Return every entry below exactly as written.
START INPUT
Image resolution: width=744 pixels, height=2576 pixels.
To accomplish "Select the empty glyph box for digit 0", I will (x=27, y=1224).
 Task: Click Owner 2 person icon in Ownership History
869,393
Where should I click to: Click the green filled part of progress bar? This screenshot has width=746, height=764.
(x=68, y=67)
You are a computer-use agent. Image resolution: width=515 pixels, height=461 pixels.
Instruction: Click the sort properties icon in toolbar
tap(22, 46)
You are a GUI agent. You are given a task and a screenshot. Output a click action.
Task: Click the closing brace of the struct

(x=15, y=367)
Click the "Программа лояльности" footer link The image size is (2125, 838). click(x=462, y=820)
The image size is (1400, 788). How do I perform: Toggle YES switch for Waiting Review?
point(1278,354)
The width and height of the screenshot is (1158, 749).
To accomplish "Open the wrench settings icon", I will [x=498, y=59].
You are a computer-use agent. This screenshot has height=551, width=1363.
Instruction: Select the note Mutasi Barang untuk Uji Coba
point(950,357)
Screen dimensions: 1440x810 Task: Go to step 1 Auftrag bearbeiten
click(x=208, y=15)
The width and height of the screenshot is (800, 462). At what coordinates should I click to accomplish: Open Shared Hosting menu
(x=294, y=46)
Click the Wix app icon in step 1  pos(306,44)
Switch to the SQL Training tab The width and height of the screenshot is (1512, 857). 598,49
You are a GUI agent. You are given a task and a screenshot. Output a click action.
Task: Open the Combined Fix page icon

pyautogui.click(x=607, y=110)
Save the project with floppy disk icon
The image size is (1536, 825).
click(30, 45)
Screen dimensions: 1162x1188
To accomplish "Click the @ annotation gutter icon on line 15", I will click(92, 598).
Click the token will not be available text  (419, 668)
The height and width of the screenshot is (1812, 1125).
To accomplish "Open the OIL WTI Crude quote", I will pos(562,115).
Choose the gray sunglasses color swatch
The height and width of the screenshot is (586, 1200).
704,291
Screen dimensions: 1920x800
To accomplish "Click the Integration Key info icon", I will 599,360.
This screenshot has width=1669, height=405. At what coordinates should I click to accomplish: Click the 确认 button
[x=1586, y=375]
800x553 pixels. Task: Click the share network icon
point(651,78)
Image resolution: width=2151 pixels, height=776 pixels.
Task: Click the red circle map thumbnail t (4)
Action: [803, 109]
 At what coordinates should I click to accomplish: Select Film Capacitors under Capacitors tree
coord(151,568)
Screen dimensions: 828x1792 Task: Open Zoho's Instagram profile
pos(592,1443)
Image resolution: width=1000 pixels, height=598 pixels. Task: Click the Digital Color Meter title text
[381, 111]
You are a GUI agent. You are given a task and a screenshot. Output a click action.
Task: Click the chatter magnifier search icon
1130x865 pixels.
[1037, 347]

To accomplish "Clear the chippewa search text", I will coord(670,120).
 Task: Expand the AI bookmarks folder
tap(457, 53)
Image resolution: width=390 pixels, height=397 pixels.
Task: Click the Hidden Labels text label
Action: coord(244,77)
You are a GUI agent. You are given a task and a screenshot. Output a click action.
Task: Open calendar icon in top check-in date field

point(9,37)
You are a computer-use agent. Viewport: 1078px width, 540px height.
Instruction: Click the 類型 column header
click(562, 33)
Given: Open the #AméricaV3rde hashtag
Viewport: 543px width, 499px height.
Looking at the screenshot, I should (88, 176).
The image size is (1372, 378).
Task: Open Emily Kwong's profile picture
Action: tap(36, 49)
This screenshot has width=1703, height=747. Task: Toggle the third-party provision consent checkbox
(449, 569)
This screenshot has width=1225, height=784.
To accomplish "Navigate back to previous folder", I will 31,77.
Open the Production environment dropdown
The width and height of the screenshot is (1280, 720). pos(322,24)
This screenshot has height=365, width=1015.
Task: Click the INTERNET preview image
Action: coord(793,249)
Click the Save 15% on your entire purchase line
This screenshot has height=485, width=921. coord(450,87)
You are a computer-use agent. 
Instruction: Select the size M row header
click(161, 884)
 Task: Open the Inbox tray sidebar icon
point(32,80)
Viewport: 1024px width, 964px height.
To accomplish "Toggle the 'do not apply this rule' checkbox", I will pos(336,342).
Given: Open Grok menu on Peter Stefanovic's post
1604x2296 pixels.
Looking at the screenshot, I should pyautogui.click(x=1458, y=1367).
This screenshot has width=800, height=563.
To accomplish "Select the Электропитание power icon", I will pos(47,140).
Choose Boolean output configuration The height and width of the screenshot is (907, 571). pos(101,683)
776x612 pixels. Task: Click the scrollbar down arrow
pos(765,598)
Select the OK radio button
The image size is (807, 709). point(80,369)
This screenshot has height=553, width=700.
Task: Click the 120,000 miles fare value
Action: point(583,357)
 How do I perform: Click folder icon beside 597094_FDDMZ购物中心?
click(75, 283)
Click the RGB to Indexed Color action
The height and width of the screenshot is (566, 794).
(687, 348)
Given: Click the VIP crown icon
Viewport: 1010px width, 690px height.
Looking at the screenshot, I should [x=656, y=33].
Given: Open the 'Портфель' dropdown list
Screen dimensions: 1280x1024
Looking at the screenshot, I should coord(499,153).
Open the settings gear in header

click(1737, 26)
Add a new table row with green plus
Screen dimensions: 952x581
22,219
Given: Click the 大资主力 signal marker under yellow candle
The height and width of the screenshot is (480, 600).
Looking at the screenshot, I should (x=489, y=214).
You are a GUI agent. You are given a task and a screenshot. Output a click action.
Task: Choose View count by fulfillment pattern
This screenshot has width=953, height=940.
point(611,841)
END INPUT
RESPONSE TO THE EXERCISE:
Image resolution: width=744 pixels, height=2576 pixels.
To accomplish "Select the empty glyph box for digit 0", I will (x=27, y=1224).
 Task: Click Owner 2 person icon in Ownership History
869,393
Where should I click to: Click the green filled part of progress bar? This screenshot has width=746, height=764.
(x=68, y=67)
You are a computer-use agent. Image resolution: width=515 pixels, height=461 pixels.
Instruction: Click the sort properties icon in toolbar
tap(22, 46)
You are a GUI agent. You are given a task and a screenshot. Output a click action.
Task: Click the closing brace of the struct

(x=15, y=367)
Click the "Программа лояльности" footer link The image size is (2125, 838). click(x=462, y=820)
The image size is (1400, 788). How do I perform: Toggle YES switch for Waiting Review?
point(1278,354)
The width and height of the screenshot is (1158, 749).
To accomplish "Open the wrench settings icon", I will [x=498, y=59].
You are a computer-use agent. This screenshot has height=551, width=1363.
Instruction: Select the note Mutasi Barang untuk Uji Coba
point(950,357)
Screen dimensions: 1440x810 Task: Go to step 1 Auftrag bearbeiten
click(x=208, y=15)
The width and height of the screenshot is (800, 462). At what coordinates should I click to accomplish: Open Shared Hosting menu
(x=294, y=46)
Click the Wix app icon in step 1  pos(306,44)
Switch to the SQL Training tab The width and height of the screenshot is (1512, 857). 598,49
You are a GUI agent. You are given a task and a screenshot. Output a click action.
Task: Open the Combined Fix page icon

pyautogui.click(x=607, y=110)
Save the project with floppy disk icon
The image size is (1536, 825).
click(30, 45)
Screen dimensions: 1162x1188
To accomplish "Click the @ annotation gutter icon on line 15", I will click(92, 598).
Click the token will not be available text  (419, 668)
The height and width of the screenshot is (1812, 1125).
To accomplish "Open the OIL WTI Crude quote", I will pos(562,115).
Choose the gray sunglasses color swatch
The height and width of the screenshot is (586, 1200).
704,291
Screen dimensions: 1920x800
To accomplish "Click the Integration Key info icon", I will 599,360.
This screenshot has width=1669, height=405. At what coordinates should I click to accomplish: Click the 确认 button
[x=1586, y=375]
800x553 pixels. Task: Click the share network icon
point(651,78)
Image resolution: width=2151 pixels, height=776 pixels.
Task: Click the red circle map thumbnail t (4)
Action: [803, 109]
 At what coordinates should I click to accomplish: Select Film Capacitors under Capacitors tree
coord(151,568)
Screen dimensions: 828x1792 Task: Open Zoho's Instagram profile
pos(592,1443)
Image resolution: width=1000 pixels, height=598 pixels. Task: Click the Digital Color Meter title text
[381, 111]
You are a GUI agent. You are given a task and a screenshot. Output a click action.
Task: Click the chatter magnifier search icon
1130x865 pixels.
[1037, 347]

To accomplish "Clear the chippewa search text", I will coord(670,120).
 Task: Expand the AI bookmarks folder
tap(457, 53)
Image resolution: width=390 pixels, height=397 pixels.
Task: Click the Hidden Labels text label
Action: coord(244,77)
You are a GUI agent. You are given a task and a screenshot. Output a click action.
Task: Open calendar icon in top check-in date field

point(9,37)
You are a computer-use agent. Viewport: 1078px width, 540px height.
Instruction: Click the 類型 column header
click(562, 33)
Given: Open the #AméricaV3rde hashtag
Viewport: 543px width, 499px height.
Looking at the screenshot, I should (88, 176).
The image size is (1372, 378).
Task: Open Emily Kwong's profile picture
Action: tap(36, 49)
This screenshot has width=1703, height=747. Task: Toggle the third-party provision consent checkbox
(449, 569)
This screenshot has width=1225, height=784.
To accomplish "Navigate back to previous folder", I will 31,77.
Open the Production environment dropdown
The width and height of the screenshot is (1280, 720). pos(322,24)
This screenshot has height=365, width=1015.
Task: Click the INTERNET preview image
Action: coord(793,249)
Click the Save 15% on your entire purchase line
This screenshot has height=485, width=921. coord(450,87)
You are a computer-use agent. 
Instruction: Select the size M row header
click(161, 884)
 Task: Open the Inbox tray sidebar icon
point(32,80)
Viewport: 1024px width, 964px height.
To accomplish "Toggle the 'do not apply this rule' checkbox", I will pos(336,342).
Given: Open Grok menu on Peter Stefanovic's post
1604x2296 pixels.
Looking at the screenshot, I should pyautogui.click(x=1458, y=1367).
This screenshot has width=800, height=563.
To accomplish "Select the Электропитание power icon", I will pos(47,140).
Choose Boolean output configuration The height and width of the screenshot is (907, 571). pos(101,683)
776x612 pixels. Task: Click the scrollbar down arrow
pos(765,598)
Select the OK radio button
The image size is (807, 709). point(80,369)
This screenshot has height=553, width=700.
Task: Click the 120,000 miles fare value
Action: point(583,357)
 How do I perform: Click folder icon beside 597094_FDDMZ购物中心?
click(75, 283)
Click the RGB to Indexed Color action
The height and width of the screenshot is (566, 794).
(687, 348)
Given: Click the VIP crown icon
Viewport: 1010px width, 690px height.
Looking at the screenshot, I should [x=656, y=33].
Given: Open the 'Портфель' dropdown list
Screen dimensions: 1280x1024
Looking at the screenshot, I should coord(499,153).
Open the settings gear in header

click(1737, 26)
Add a new table row with green plus
Screen dimensions: 952x581
22,219
Given: Click the 大资主力 signal marker under yellow candle
The height and width of the screenshot is (480, 600).
Looking at the screenshot, I should (x=489, y=214).
You are a GUI agent. You are given a task and a screenshot. Output a click action.
Task: Choose View count by fulfillment pattern
This screenshot has width=953, height=940.
point(611,841)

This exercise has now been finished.